Manche denken an die sozialkritischen Werbekampagnen von Benetton – mit Schockbildern in den 90er Jahren oder an die provokativen Plakate mit küssenden Machthabern vor rund zehn Jahren zurück. Daran komme H&M bei weitem nicht heran, sagt Hellmann. Ebenso nicht an die Dove-Werbung gegen den Schlankheitswahn – mit den posierenden kräftig-runden Frauen.

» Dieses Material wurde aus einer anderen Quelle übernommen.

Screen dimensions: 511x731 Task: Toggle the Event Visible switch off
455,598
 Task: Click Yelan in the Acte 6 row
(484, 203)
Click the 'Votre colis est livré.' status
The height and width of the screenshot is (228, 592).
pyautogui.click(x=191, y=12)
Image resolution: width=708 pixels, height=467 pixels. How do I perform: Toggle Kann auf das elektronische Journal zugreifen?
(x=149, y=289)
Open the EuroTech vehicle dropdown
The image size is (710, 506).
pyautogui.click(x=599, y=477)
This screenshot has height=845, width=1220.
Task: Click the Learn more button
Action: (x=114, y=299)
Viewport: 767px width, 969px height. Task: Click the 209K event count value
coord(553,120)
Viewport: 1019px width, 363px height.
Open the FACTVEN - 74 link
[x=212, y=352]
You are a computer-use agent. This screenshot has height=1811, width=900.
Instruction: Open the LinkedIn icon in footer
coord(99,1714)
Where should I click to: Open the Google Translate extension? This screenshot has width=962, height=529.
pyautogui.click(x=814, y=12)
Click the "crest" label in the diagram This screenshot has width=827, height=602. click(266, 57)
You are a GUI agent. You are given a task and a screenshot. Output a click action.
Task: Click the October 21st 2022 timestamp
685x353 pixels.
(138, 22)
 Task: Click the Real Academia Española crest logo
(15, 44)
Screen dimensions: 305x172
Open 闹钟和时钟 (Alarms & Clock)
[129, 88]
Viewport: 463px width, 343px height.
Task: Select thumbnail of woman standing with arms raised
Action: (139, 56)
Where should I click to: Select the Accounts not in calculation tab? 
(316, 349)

Die Islamwissenschaftlerin Lamya Kaddor kann den Wirbel um das Hijab-Model gut nachvollziehen: „Ja, ich verstehe die Aufmerksamkeit. Man schaut deshalb zweimal hin, weil man ein weibliches Muslim-Model nicht vermutet.“ Damit würden nun gezielt auch Muslime von der Modebranche angesprochen, meint Kaddor, die auch islamische Religion unterrichtet – und fragt: „Warum darf man sein Haupthaar nicht bedecken und dabei gut aussehen?“

Die Kette H&M wirbt mit dem Slogan „Verpasse nicht den Film, der alle Regeln bricht.“ Auf Anfrage erklärt eine Sprecherin, es gehe um „den Bruch mit vermeintlichen Moderegeln“. Der Clip solle die Vielfalt der Kunden widerspiegeln. Ein Model im Hijab in der Mainstream-Mode sei eine Errungenschaft, meint das Magazin „Elle“. In anderen Medien ist von Toleranz die Rede. Das in England lebende Modell erzählt in einem Interview von massenhaften Zuschriften. Viele wollten schlicht wissen, wie sie ihren Hijab binde. Es gibt auch Kritik – so eine Stimme auf Facebook. Das mit dem Kopftuch-Model sei ja schön, aber: „Wenn es darum geht, in H&M zu arbeiten mit einem Kopftuch, kriegt man (…) nur Absagen.“

Der Medienethiker Alexander Filipovic hält das Video nicht für einen Tabubruch, höchstens für etwas provokativ. „Mode ohne Regeln – das ist an sich nicht originell“. Die Kopftuchtragende Muslimin sei damit in der Werbung hierzulande auch nicht neu erfunden worden. „Interessant ist dennoch, wie viele junge muslimische Frauen es offenbar bemerkenswert finden, dass sie hier repräsentiert sind. Das weist auf eine Leerstelle in unserer Medienwelt hin.“ Eine Reflexion über das islamische Kopftuch erwartet auch Filipovic nicht. Er mahnt ganz grundsätzlich: „Hier, wie bei jeder anderen Kampagne, gilt: Wir sollten nicht auf die Werbung hereinfallen.“(dpa/iQ)

Leserkommentare

Burak sagt:
Die Frage ist doch nicht, wie mutig die Platzierung eines Kopftuchmodells in einer H&M-Werbung ist oder ob es sich dabei um einen Tabubruch handelt. Die Frage aus muslimischer Perspektive lautet, ob wir es uns überhaupt wünschen, dass Firmen mit kopftuchtragenden Modells werben. Einerseits ist eine derartige Zurschaustellung von Personen (egal welchen Geschlechts) nicht gerade sehr islamisch, andererseits verkommt das Kopftuch zu einem bloßen Vermarktungsobjekt. Es ist eher traurig, wenn muslimische Jugendliche auf solche Tricks hineinfallen und sich dadurch selbst repräsentiert sehen. Man sollte sich genau überlegen, wo man repräsentiert werden möchte und wo lieber nicht.